Information supplied —
## begin

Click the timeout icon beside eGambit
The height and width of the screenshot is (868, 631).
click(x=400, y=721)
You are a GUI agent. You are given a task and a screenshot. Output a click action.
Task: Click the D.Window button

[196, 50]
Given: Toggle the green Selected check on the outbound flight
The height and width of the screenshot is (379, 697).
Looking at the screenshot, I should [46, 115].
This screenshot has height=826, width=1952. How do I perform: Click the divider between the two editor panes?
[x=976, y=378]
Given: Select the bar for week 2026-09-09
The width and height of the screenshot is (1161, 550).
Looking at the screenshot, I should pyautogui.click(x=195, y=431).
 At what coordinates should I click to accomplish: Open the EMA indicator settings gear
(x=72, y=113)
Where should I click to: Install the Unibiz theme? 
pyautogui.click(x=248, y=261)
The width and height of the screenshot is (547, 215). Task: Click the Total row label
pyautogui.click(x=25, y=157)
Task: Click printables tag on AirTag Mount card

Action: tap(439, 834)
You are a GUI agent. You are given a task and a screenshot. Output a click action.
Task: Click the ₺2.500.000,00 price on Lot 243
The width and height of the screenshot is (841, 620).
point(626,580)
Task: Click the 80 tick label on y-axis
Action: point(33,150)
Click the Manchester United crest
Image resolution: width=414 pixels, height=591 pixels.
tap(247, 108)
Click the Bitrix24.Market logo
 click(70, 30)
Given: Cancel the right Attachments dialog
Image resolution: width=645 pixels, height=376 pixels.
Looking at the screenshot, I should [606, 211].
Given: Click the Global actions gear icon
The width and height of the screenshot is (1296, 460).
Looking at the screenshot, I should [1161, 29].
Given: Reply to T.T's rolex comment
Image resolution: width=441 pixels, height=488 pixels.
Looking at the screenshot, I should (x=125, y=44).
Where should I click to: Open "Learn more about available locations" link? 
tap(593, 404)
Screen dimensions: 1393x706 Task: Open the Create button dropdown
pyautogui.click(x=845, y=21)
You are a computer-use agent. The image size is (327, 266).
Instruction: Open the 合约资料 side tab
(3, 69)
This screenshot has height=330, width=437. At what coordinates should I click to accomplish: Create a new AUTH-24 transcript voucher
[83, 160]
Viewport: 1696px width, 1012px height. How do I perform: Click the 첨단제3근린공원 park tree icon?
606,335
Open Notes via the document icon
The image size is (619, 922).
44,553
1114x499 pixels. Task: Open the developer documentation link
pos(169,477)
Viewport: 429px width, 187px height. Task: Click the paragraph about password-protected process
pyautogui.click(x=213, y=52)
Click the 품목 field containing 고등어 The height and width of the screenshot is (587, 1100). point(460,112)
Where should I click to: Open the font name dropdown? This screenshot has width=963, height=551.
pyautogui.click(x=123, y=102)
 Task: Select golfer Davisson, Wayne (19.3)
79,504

## end

Rewrite all of the entries above, replacing "Where should I click to" with "Where do I click to" wherever it occurs and leaving everything else unchanged.

Solved exercise —
Click the timeout icon beside eGambit
The height and width of the screenshot is (868, 631).
click(x=400, y=721)
You are a GUI agent. You are given a task and a screenshot. Output a click action.
Task: Click the D.Window button

[196, 50]
Given: Toggle the green Selected check on the outbound flight
The height and width of the screenshot is (379, 697).
Looking at the screenshot, I should [46, 115].
This screenshot has height=826, width=1952. How do I perform: Click the divider between the two editor panes?
[x=976, y=378]
Given: Select the bar for week 2026-09-09
The width and height of the screenshot is (1161, 550).
Looking at the screenshot, I should pyautogui.click(x=195, y=431).
 At what coordinates should I click to accomplish: Open the EMA indicator settings gear
(x=72, y=113)
Where do I click to: Install the Unibiz theme? 
pyautogui.click(x=248, y=261)
The width and height of the screenshot is (547, 215). Task: Click the Total row label
pyautogui.click(x=25, y=157)
Task: Click printables tag on AirTag Mount card

Action: tap(439, 834)
You are a GUI agent. You are given a task and a screenshot. Output a click action.
Task: Click the ₺2.500.000,00 price on Lot 243
The width and height of the screenshot is (841, 620).
point(626,580)
Task: Click the 80 tick label on y-axis
Action: point(33,150)
Click the Manchester United crest
Image resolution: width=414 pixels, height=591 pixels.
tap(247, 108)
Click the Bitrix24.Market logo
 click(70, 30)
Given: Cancel the right Attachments dialog
Image resolution: width=645 pixels, height=376 pixels.
Looking at the screenshot, I should [606, 211].
Given: Click the Global actions gear icon
The width and height of the screenshot is (1296, 460).
Looking at the screenshot, I should [1161, 29].
Given: Reply to T.T's rolex comment
Image resolution: width=441 pixels, height=488 pixels.
Looking at the screenshot, I should (x=125, y=44).
Where do I click to: Open "Learn more about available locations" link? 
tap(593, 404)
Screen dimensions: 1393x706 Task: Open the Create button dropdown
pyautogui.click(x=845, y=21)
You are a computer-use agent. The image size is (327, 266).
Instruction: Open the 合约资料 side tab
(3, 69)
This screenshot has height=330, width=437. At what coordinates should I click to accomplish: Create a new AUTH-24 transcript voucher
[83, 160]
Viewport: 1696px width, 1012px height. How do I perform: Click the 첨단제3근린공원 park tree icon?
606,335
Open Notes via the document icon
The image size is (619, 922).
44,553
1114x499 pixels. Task: Open the developer documentation link
pos(169,477)
Viewport: 429px width, 187px height. Task: Click the paragraph about password-protected process
pyautogui.click(x=213, y=52)
Click the 품목 field containing 고등어 The height and width of the screenshot is (587, 1100). point(460,112)
Where do I click to: Open the font name dropdown? This screenshot has width=963, height=551.
pyautogui.click(x=123, y=102)
 Task: Select golfer Davisson, Wayne (19.3)
79,504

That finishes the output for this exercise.